The newest class targets CGRP, a protein central to migraine attacks. It includes monoclonal antibodies given by injection or infusion, erenumab, fremanezumab, galcanezumab, and eptinezumab, and pills called gepants, rimegepant and atogepant. In 2024 the American Headache Society said CGRP-targeting therapies should be a first-line option for prevention, without requiring patients to first fail older classes of preventive medicine. That last part matters if you have been told to keep trying pills that do not work. Ask your clinician directly about a CGRP preventive.
What to do next
Do four things. Start a headache log today and keep it for four weeks. Book a primary care or neurology visit and bring the log.

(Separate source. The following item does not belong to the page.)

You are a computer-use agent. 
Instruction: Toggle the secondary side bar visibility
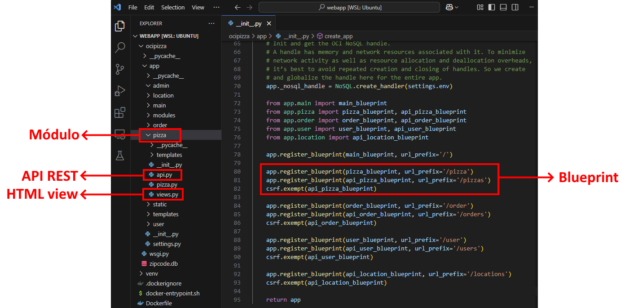point(515,7)
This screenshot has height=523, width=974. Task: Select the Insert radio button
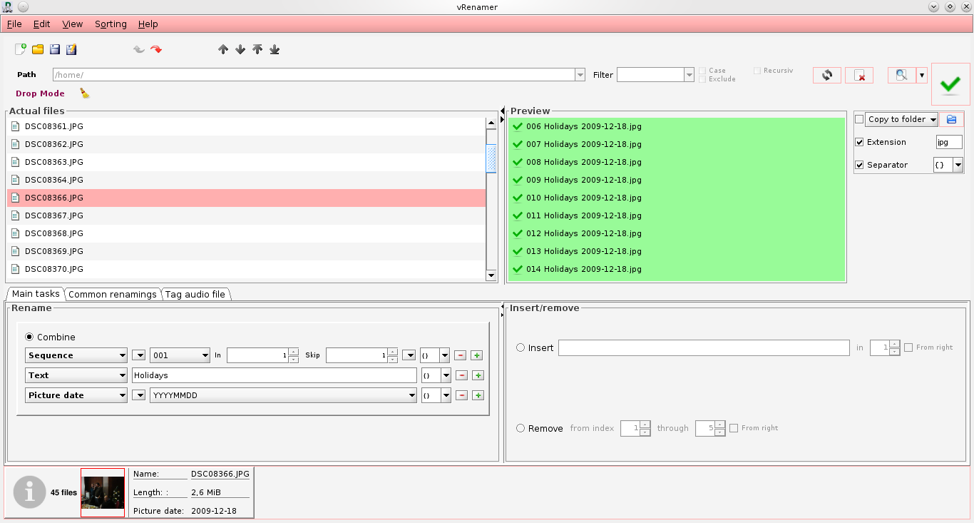click(x=521, y=347)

Ask whether you meet the criteria for chronic migraine, and ask by name about acute treatment, a daily preventive, and a CGRP option if attacks are frequent. If you are brushed off, request a referral to a headache specialist. You can find a Black neurologist or primary care clinician in our directory to start with someone more likely to take your pain at its word.
Frequently asked questions
Is migraine more common in Black Americans? ▼
No. A 2021 review in Neurology reported migraine and severe headache in 15.0 percent of African American adults and 15.5 percent of white adults. The disparity is in diagnosis and treatment, not in who gets the disease. Black patients are diagnosed and treated far less often, so the same disease does more damage.

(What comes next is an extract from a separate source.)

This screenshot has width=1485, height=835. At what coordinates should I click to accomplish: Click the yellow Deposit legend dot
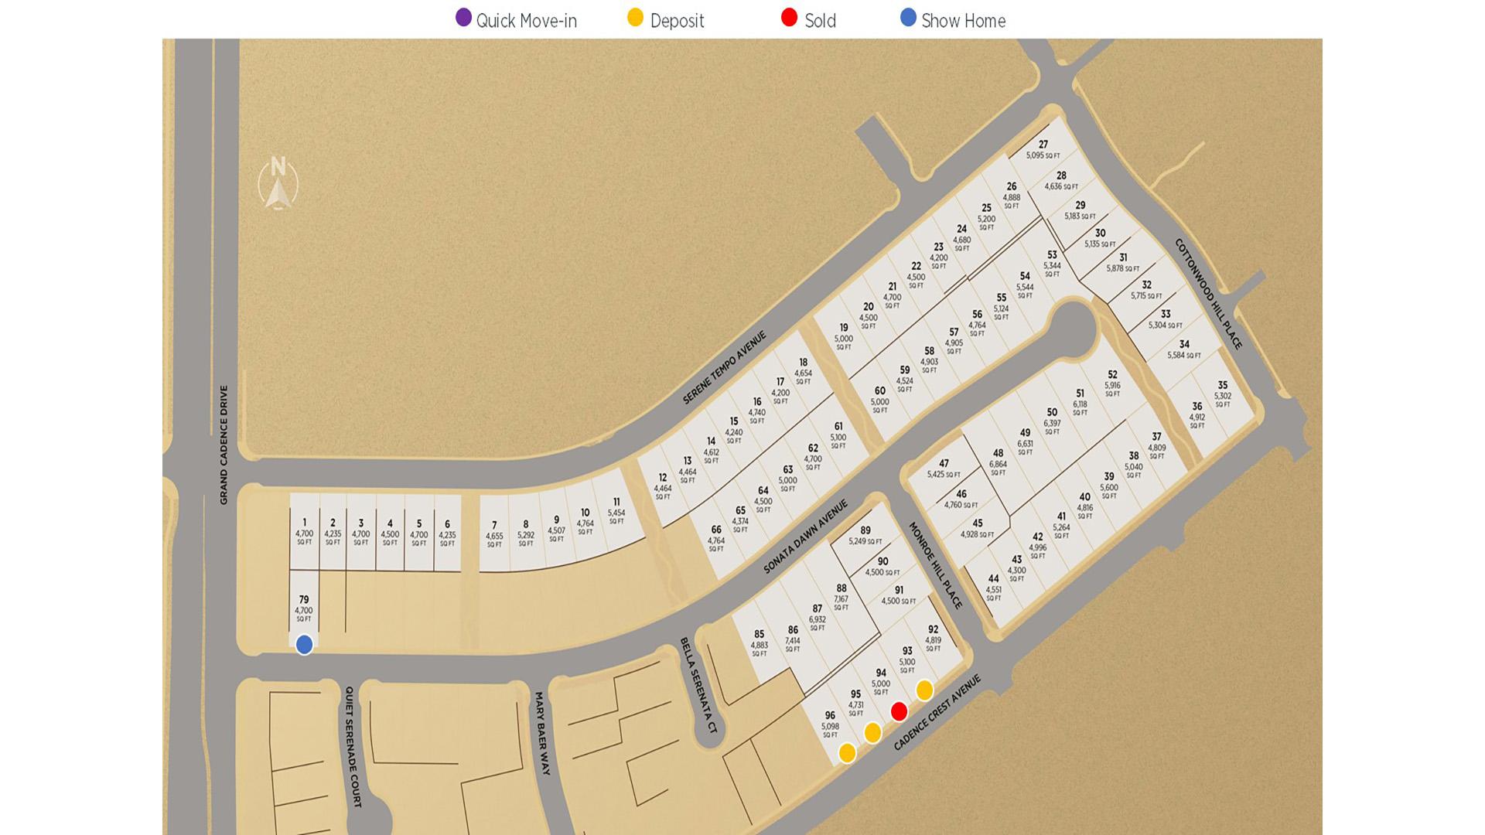coord(635,18)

When is a migraine considered chronic? ▼
Migraine is chronic when you have headache on 15 or more days a month for more than 3 months, with migraine features on at least 8 of those days. Fewer is episodic migraine. A daily headache log is the evidence that decides which treatments you qualify for.
What should I say to my doctor to be taken seriously? ▼
Bring a written headache log covering at least four weeks and say, "I think these are migraines, and here are my headache days." Ask whether you meet the criteria for chronic migraine and which treatments fit you. If you are dismissed without a look at the log, ask for a referral to a neurologist or headache specialist.
What are CGRP medications, and can I ask for them? ▼
CGRP medications are the newest migraine-specific preventives: the antibodies erenumab, fremanezumab, galcanezumab, and eptinezumab, and the gepant pills rimegepant and atogepant. In 2024 the American Headache Society called them a first-line preventive option that does not require failing older medications first, so you can ask about them by name.